TASK DATA Block Start

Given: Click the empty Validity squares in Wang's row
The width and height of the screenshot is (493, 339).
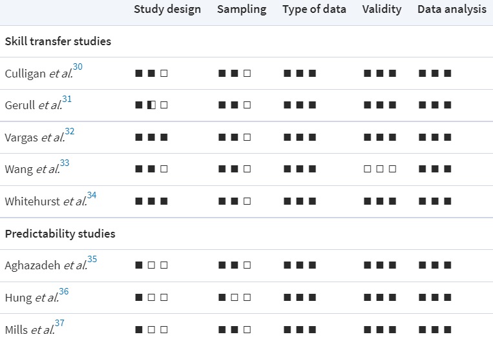Looking at the screenshot, I should click(x=379, y=169).
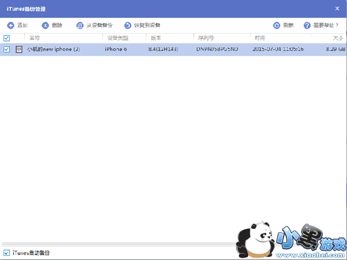
Task: Click the 设备类型 column header
Action: click(x=117, y=38)
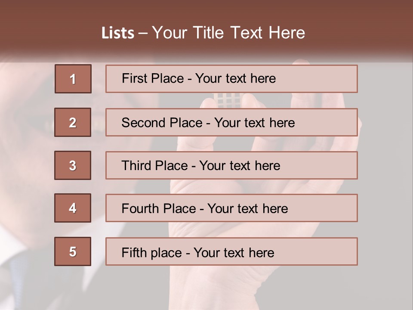Image resolution: width=413 pixels, height=310 pixels.
Task: Click the Fourth Place text bar
Action: click(231, 208)
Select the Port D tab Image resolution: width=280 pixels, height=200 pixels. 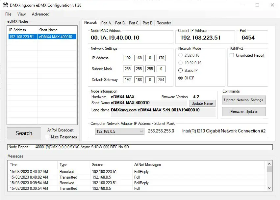coord(147,23)
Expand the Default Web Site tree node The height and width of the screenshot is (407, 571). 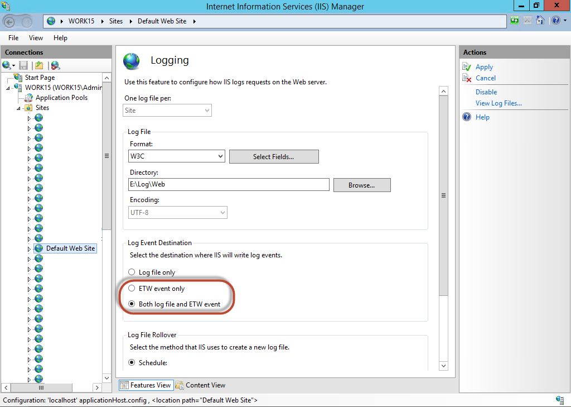tap(29, 249)
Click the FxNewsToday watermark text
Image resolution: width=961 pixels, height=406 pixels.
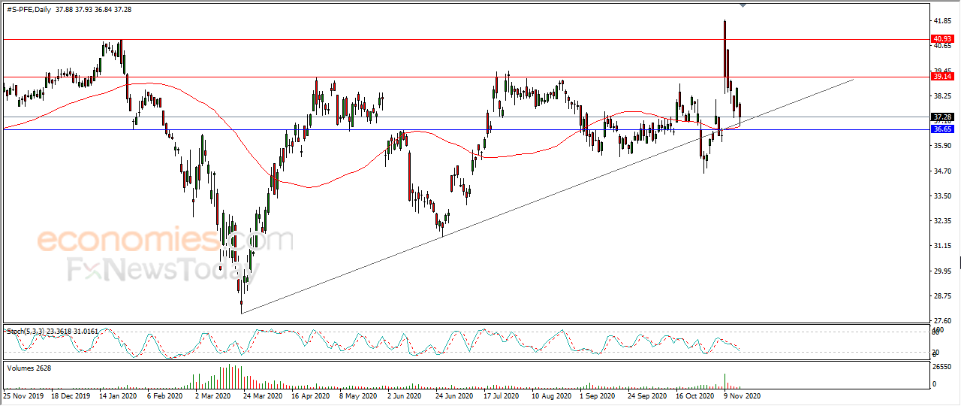(x=159, y=269)
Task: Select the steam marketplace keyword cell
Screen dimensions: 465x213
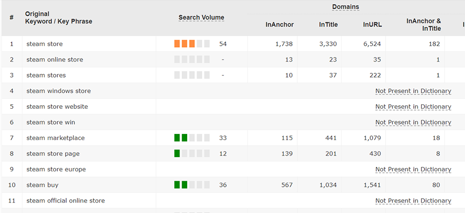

TASK DATA Block End

→ EXERCISE REQUIREMENTS: The required output is the span of lines from the line with "Image resolution: width=961" through the final line of the listing above, reproduced exactly, minus the pictures.

→ YOUR RESPONSE:
Image resolution: width=961 pixels, height=406 pixels.
(x=159, y=269)
Task: Select the steam marketplace keyword cell
Screen dimensions: 465x213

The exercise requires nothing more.